## Requirements
Please reproduce the records word for word, from their start through the line that contains "Image resolution: width=608". Leave the pictures out of your answer.

## Extracted information
********

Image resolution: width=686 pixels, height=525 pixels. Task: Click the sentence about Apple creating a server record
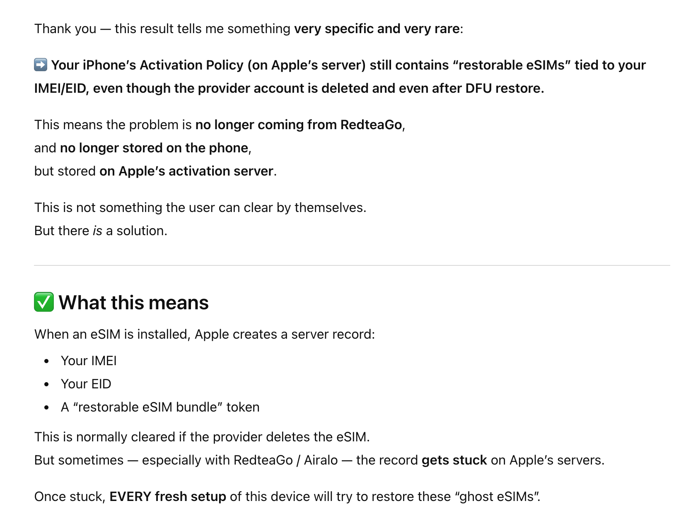tap(204, 334)
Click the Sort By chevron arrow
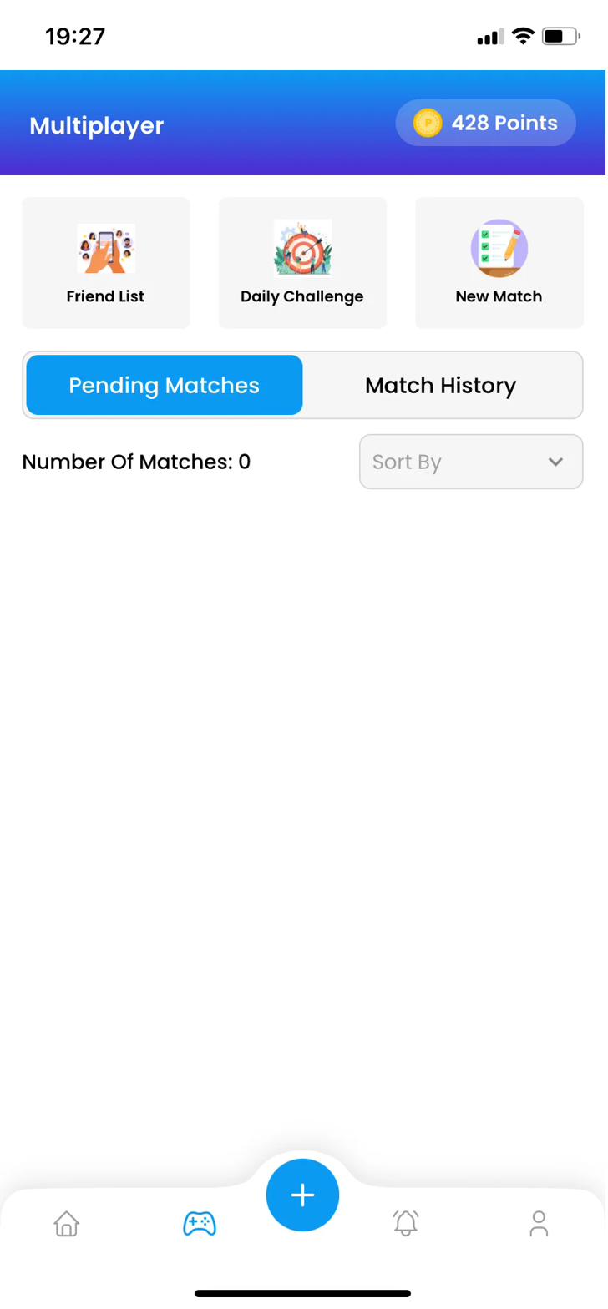Image resolution: width=608 pixels, height=1309 pixels. click(555, 462)
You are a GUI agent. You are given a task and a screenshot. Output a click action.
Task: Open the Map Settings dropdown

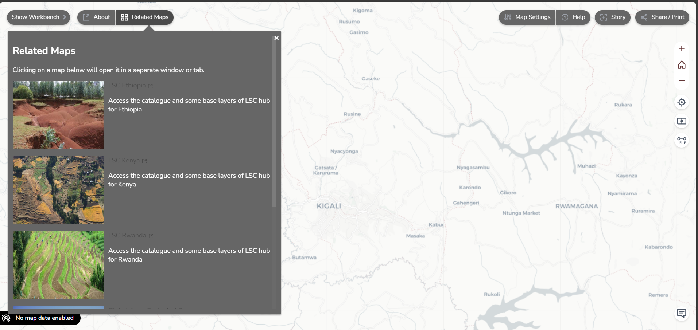527,17
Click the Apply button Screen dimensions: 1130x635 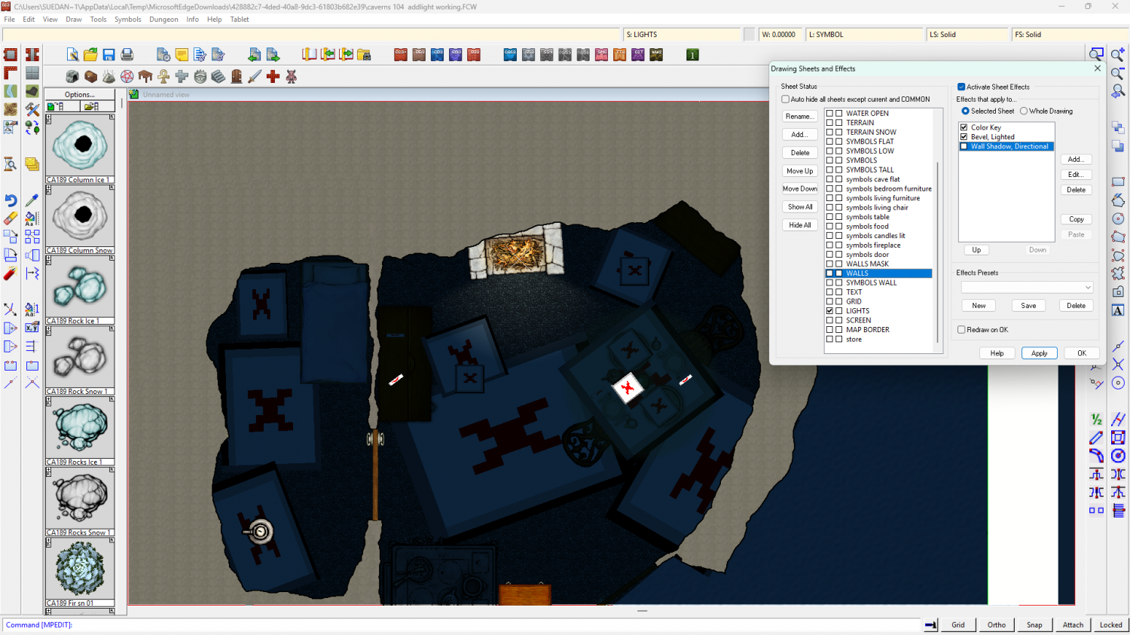[1039, 353]
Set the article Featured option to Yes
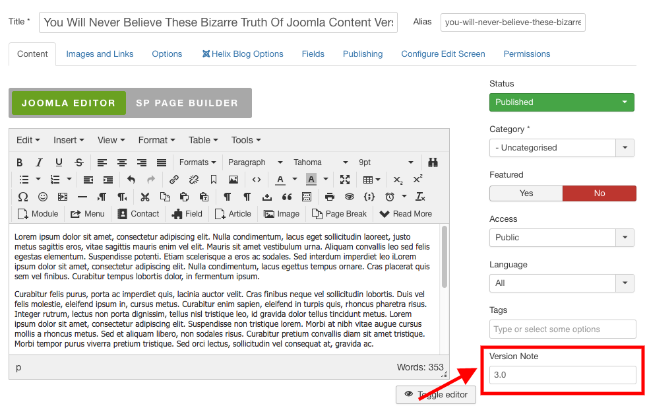 pyautogui.click(x=526, y=193)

********

## Output of the task
Image resolution: width=686 pixels, height=525 pixels. Task: Click the sentence about Apple creating a server record
tap(204, 334)
Click the Sort By chevron arrow
Image resolution: width=608 pixels, height=1309 pixels. click(555, 462)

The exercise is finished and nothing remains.